Baía das Gatas, entre o festival e a febre da segunda habitação
Uma povoação costeira com vocação de festival
A procura de casa concentra-se quase exclusivamente à volta do festival e do verão.
Preços que disparam na época alta
O arrendamento semanal durante o festival pode ultrapassar os 90.000 CVE.
Investimento da diáspora e de residentes no Mindelo
As casas pertencem sobretudo a famílias do Mindelo ou a emigrantes que as arrendam no festival.
Uma pressão que preocupa os moradores permanentes
A vocação sazonal dificulta a manutenção dos serviços básicos durante todo o ano.
Um festival que concentra a procura em poucos dias
O festival da Baía das Gatas, realizado em torno da lua cheia de agosto, atrai milhares de visitantes em apenas um fim de semana. Essa concentração temporal explica que as casas da povoação quase não tenham uso no resto do ano. Comerciantes locais reconhecem que boa parte da sua atividade económica anual depende desses poucos dias.
Rendas que disparam na época alta
O arrendamento semanal durante o festival pode ultrapassar os 90.000 CVE, um valor muito afastado do preço habitual no resto do ano. As reservas fecham-se com meses de antecedência, sobretudo para as casas mais próximas da praia. Alguns proprietários já só arrendam nessas datas e mantêm a casa fechada durante o resto do tempo.
Proprietários do Mindelo e da diáspora
A maioria das casas da Baía das Gatas pertence a famílias residentes no Mindelo ou a emigrantes que as mantêm como investimento e como lugar de regresso nas férias. Muitas destas famílias só ocupam a casa durante o festival e algumas semanas de verão. No resto do ano, a gestão do arrendamento fica a cargo de agentes locais de confiança.
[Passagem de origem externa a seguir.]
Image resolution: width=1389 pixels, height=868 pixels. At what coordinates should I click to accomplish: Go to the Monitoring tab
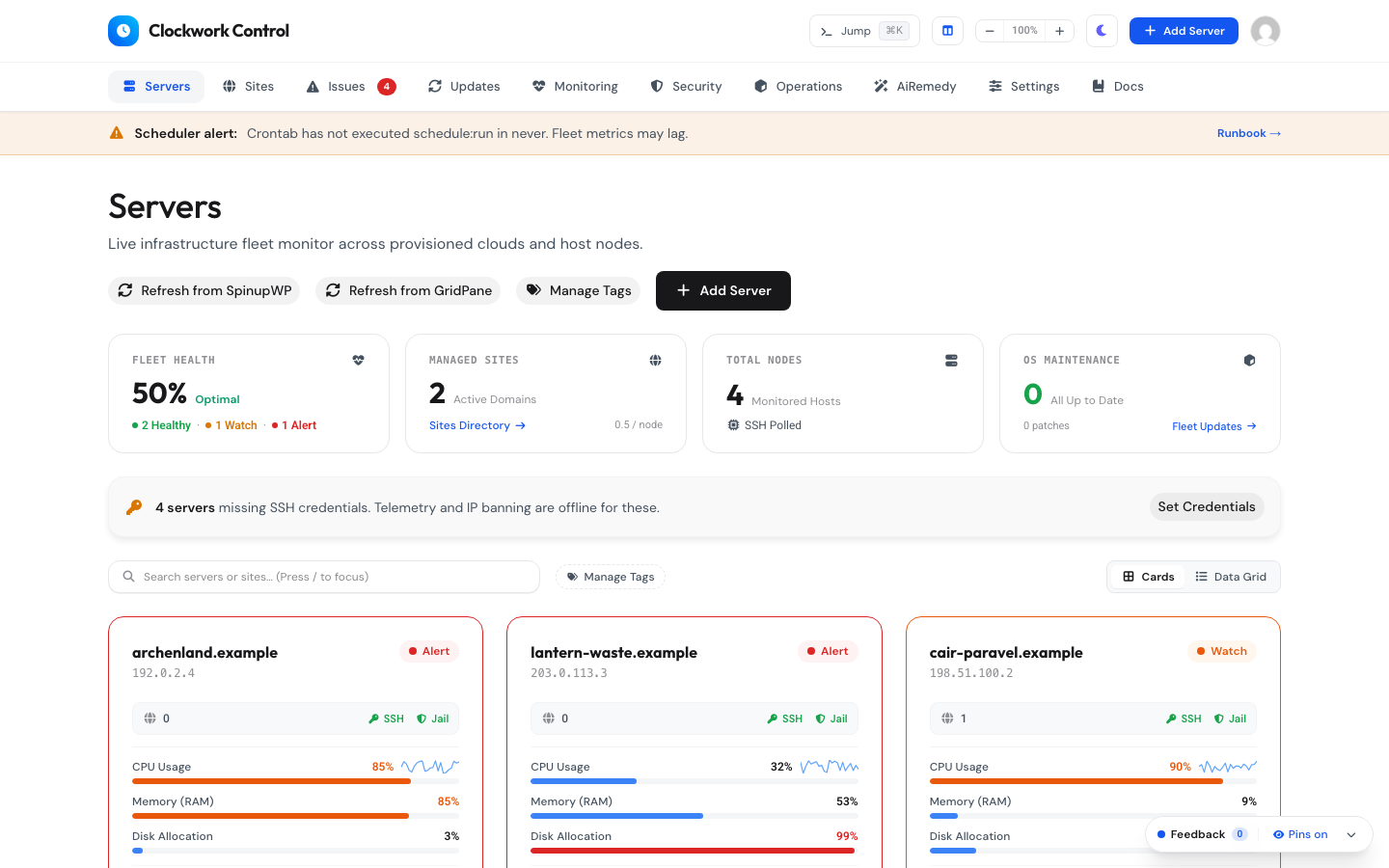click(x=575, y=87)
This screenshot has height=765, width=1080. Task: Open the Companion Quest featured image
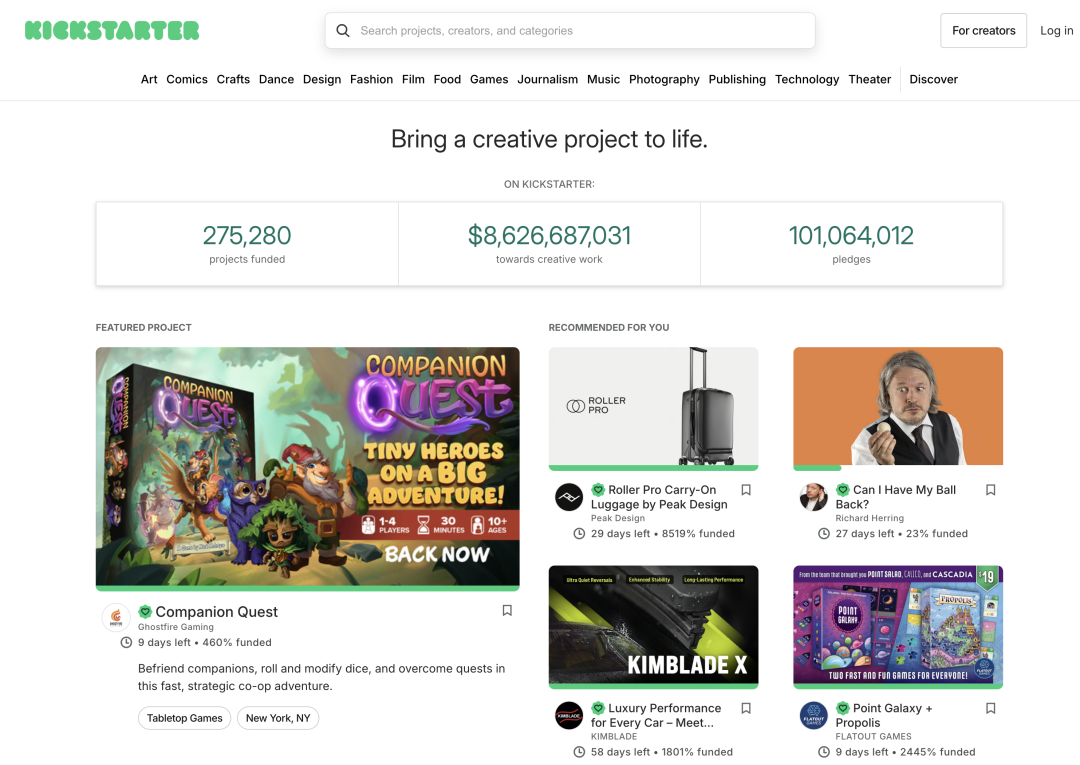(308, 467)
Moradores permanentes, preocupados com os serviços básicos
Os poucos residentes permanentes do núcleo denunciam que o abastecimento de água e a recolha de lixo não estão pensados para a afluência do festival. Pedem à câmara municipal de São Vicente um plano específico que ajuste os serviços consoante a época. A vocação sazonal da povoação, dizem, não deveria significar um abandono no resto do ano.